## PAGE
****************
Mis à jour le par Olivier Vilain
Les bénévoles de Champigny-sur-Marne partent en maraude tous les mardi soir, venant en aide à une trentaine de personnes.

Chute des revenus, chômage record, folie des prix de l’immobilier, engorgement de l’hébergement d’urgence… Tout concourt à l’explosion du nombre de personnes sans-abris ou sans domicile fixe : ils sont désormais estimés à 300 000 par la Fondation Abbé Pierre. Dans le Val-de-Marne, une équipe de bénévoles du Secours populaire s’est constituée depuis le premier confinement pour leur venir en aide.

Bélaïd pousse la porte de la pizzeria, située sur un grand axe routier d’Omesson-sur-Marne (Val-de-Marne). Les employés du restaurant qui s’affairent derrière le comptoir baignent dans une bonne odeur de feu de bois. Bélaïd charge dans la camionnette du Secours populaire les 30 colis alimentaires qui ont été rangés sur une table à l’entrée. « On n’a surtout pas mis de pizzas. On a préparé un repas chaud, complet », précise Nabil, le gérant, à Malika, responsable de la maraude mise sur pied par le Secours populaire dans le Val-de-Marne depuis le premier confinement.

Toute l’équipe s’est mise au travail, jusqu’aux deux filles de Nabil, de 7 et 9 ans, qui ont rassemblé les sacs. « Je me souviens des cadeaux du Père Noël vert quand j’étais enfant. Désormais, c’est à mon tour de donner un coup de main au Secours populaire », glisse Nabil dans un grand sourire.

Dans la camionnette, les bénévoles sont contents : les personnes sans-logis vont se régaler avec une assiette de poulet au riz, un morceau de pain, une salade, une compote, un fruit, un yaourt, deux clémentines, un pain au chocolat et une bouteille d’eau. Ils se dirigent vers le premier point de rendez-vous. Leur circuit va les mener de Champigny-sur-Marne à Joinville-le-Pont.

Confinés mais sans « chez soi »
****************
## À FAIRE
a) Relevez toutes les personnes désignées par leur nom dans l'article sur la maraude du Secours populaire, auteur compris, sans compter les noms d'organismes.
b) Poursuivez l'article sur la maraude du Secours populaire à partir de l'endroit où il s'arrête.
Les entrées suivantes forment un ensemble à part, indépendant de l'article sur la maraude du Secours populaire.

## ENTRÉES FOURNIES
****************
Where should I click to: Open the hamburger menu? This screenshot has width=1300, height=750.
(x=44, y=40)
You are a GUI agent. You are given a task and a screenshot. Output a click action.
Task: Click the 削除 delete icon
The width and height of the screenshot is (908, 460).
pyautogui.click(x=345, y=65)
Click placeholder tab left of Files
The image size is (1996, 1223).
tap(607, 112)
****************
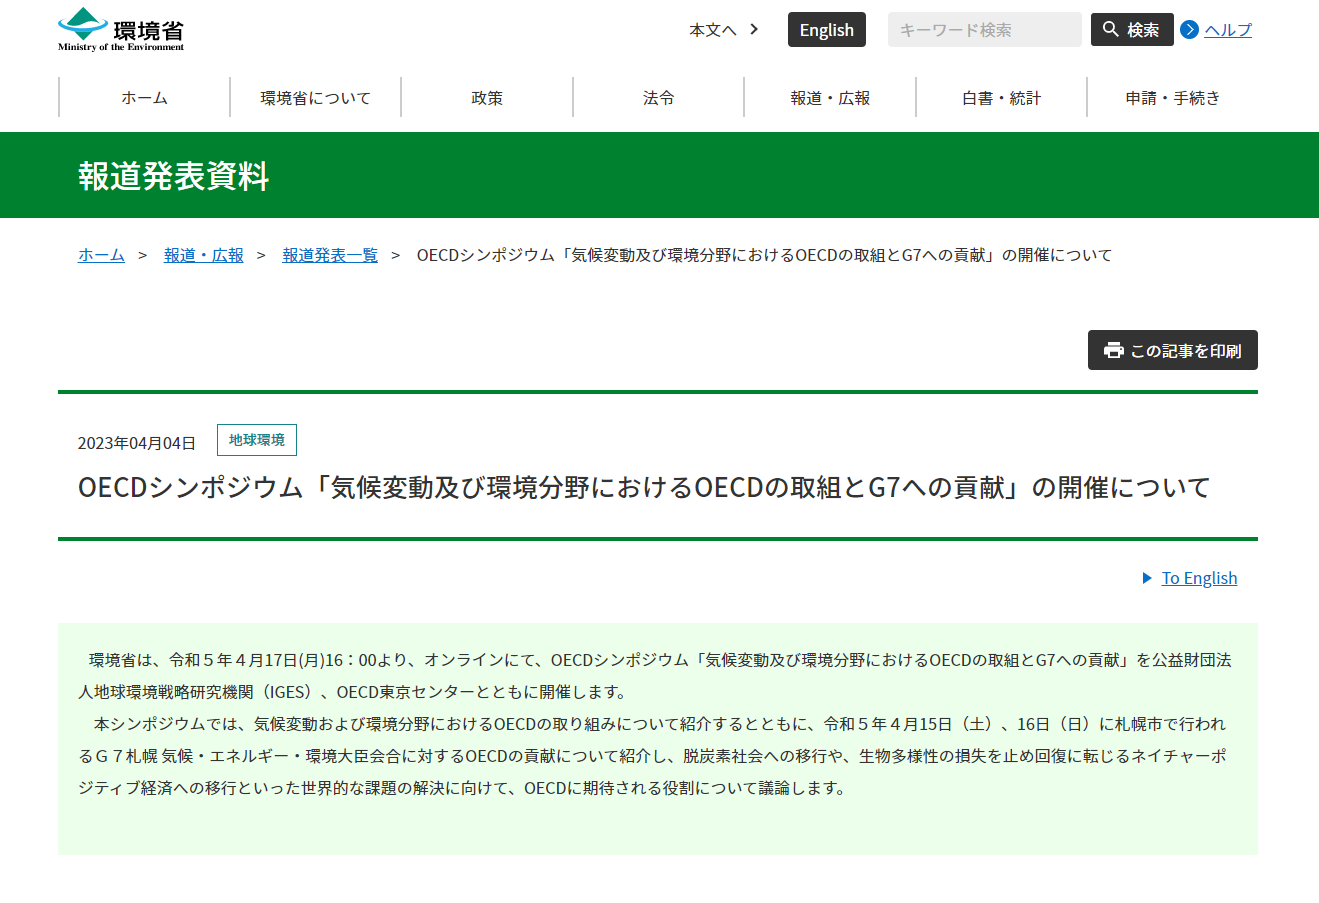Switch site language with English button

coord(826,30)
****************
## RÉPONSES
a) Olivier Vilain, Bélaïd, Nabil, Malika

b)
Durant le trajet, les bénévoles échangent des anecdotes sur les habitués de leurs distributions alimentaires mobiles, toujours avec bienveillance. « J’ai hâte de voir Mike et Tyson, pour savoir comment ils vont », s’exclame Julien, qui est devenu bénévole lors du premier confinement. Mike et Tyson sont deux frères, d’une vingtaine d’années, qui vivent dans un box de garage. Personne ne connaît leur vrai prénom.

C’est l’équipe qui les a ainsi surnommés en référence au boxeur star des années 80. Les deux jeunes hommes sont très prolixes mais n’arrivent pas à articuler correctement les mots. « C’est difficile de les comprendre, mais à force d’attention, on peut échanger », ajoute Julien.

Arrivée devant Monoprix, l’équipe commence la distribution alimentaire. Une quinzaine d’hommes et de femmes attendaient. Patricia est venue avec Gilles, son compagnon. Ils sont hébergés dans un hôtel, par le 115. Malgré l’ouverture du plan hivernal, qui a été avancée au 17 octobre, neuf demandes sur dix au 115 sont rejetées parce que le système d’hébergement est à nouveau saturé (Le Monde, 04.11.20).

Hébergée chez sa soeur, Daniella fait tout pour que ses filles ne manquent de rien.

Hébergée chez sa soeur, Daniella fait tout pour que ses filles ne manquent de rien.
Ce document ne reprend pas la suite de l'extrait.